3. Know what you want.
This is an important piece of the process. If you have house fever, then you’ve already been thinking and dreaming of all the things you’d like out of a house. It’s good to make lists of things that you won’t compromise on and things that you would be more flexible about not having. As you visit each home, write down what you like and don’t like about each of them and compare them to your list. You may decide that you don’t want to even tour a home that doesn’t have at least 2 full bathrooms. That’s fine, adding a bathroom is an expense project. But always keep an open mind about things like paint colors, fixtures, furniture arrangements, or ugly carpeting. Those are all easily changeable, and you’re unlikely to find a place that has exactly your style or tastes already installed.
4. Set up a property search.
You can look for a local, broker owned real estate website like Live on the Big Island.com to set up a property search.
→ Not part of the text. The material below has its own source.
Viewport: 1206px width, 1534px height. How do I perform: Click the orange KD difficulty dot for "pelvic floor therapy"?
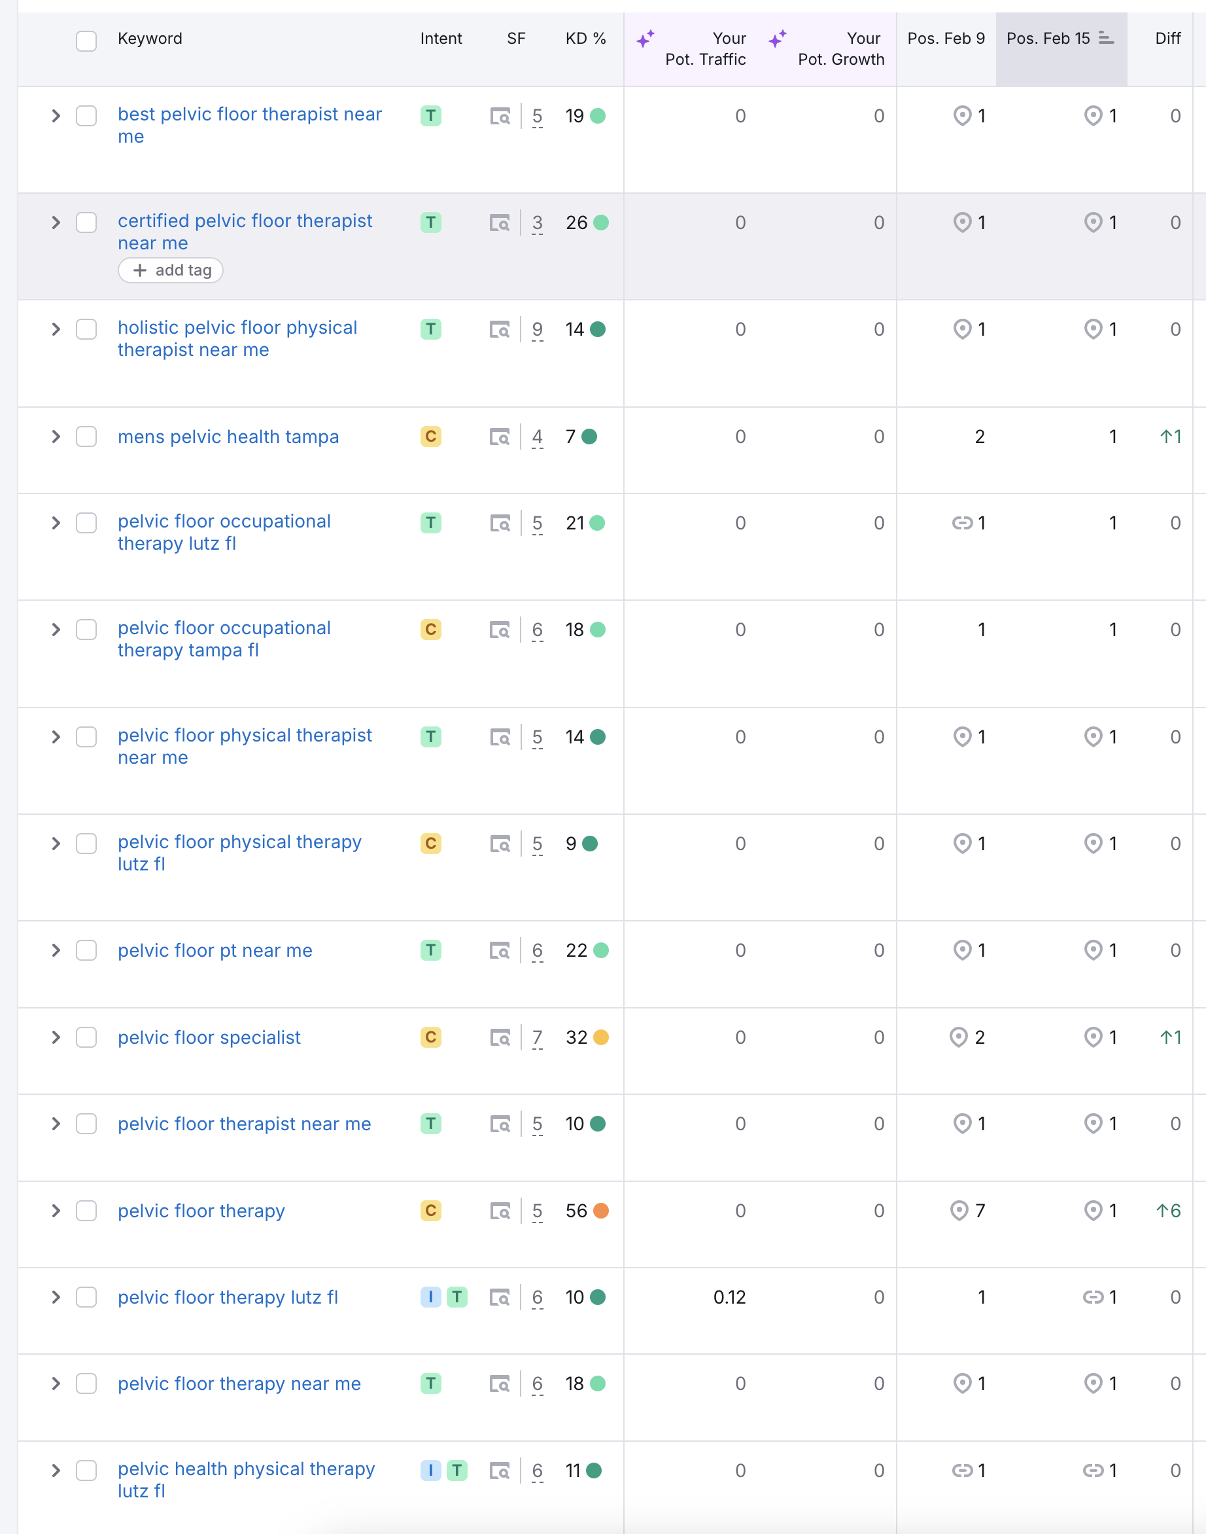[x=602, y=1210]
Many of the large real estate portals will not have all of the active listings in your area, so make sure that the real estate broker you do find is a member of the local MLS. This will ensure that you are getting everything that is available in your market.
Buying a Home is a HUGE DECISION
After contacting a real estate agent and get your pre-approval for your loan you will be ready to start viewing homes. At first, you may not see anything you fall in love with but don’t dismay. Considering how much money you’re getting ready to spend, you want to make sure that you are more than okay with your purchase. Although the process may seem daunting and you just want it to be over, It’s never a good idea to settle and hope that you’ll grow to love the house.
First time-buyers often don’t consider what still has to take place even after you find your dream home, put in an offer, negotiate and finally have your offer accepted. Then, there are inspections and appraisals, now you have to actually be approved for the loan, so there will be paperwork and a ton of documents you will have to read, fill-out and sign. Keep in mind that these steps could take as long as a month to complete.
Buying a home is a big step in your life—make sure you have considered how big of a decision and expense this is going to be, and make sure that you are getting what you want.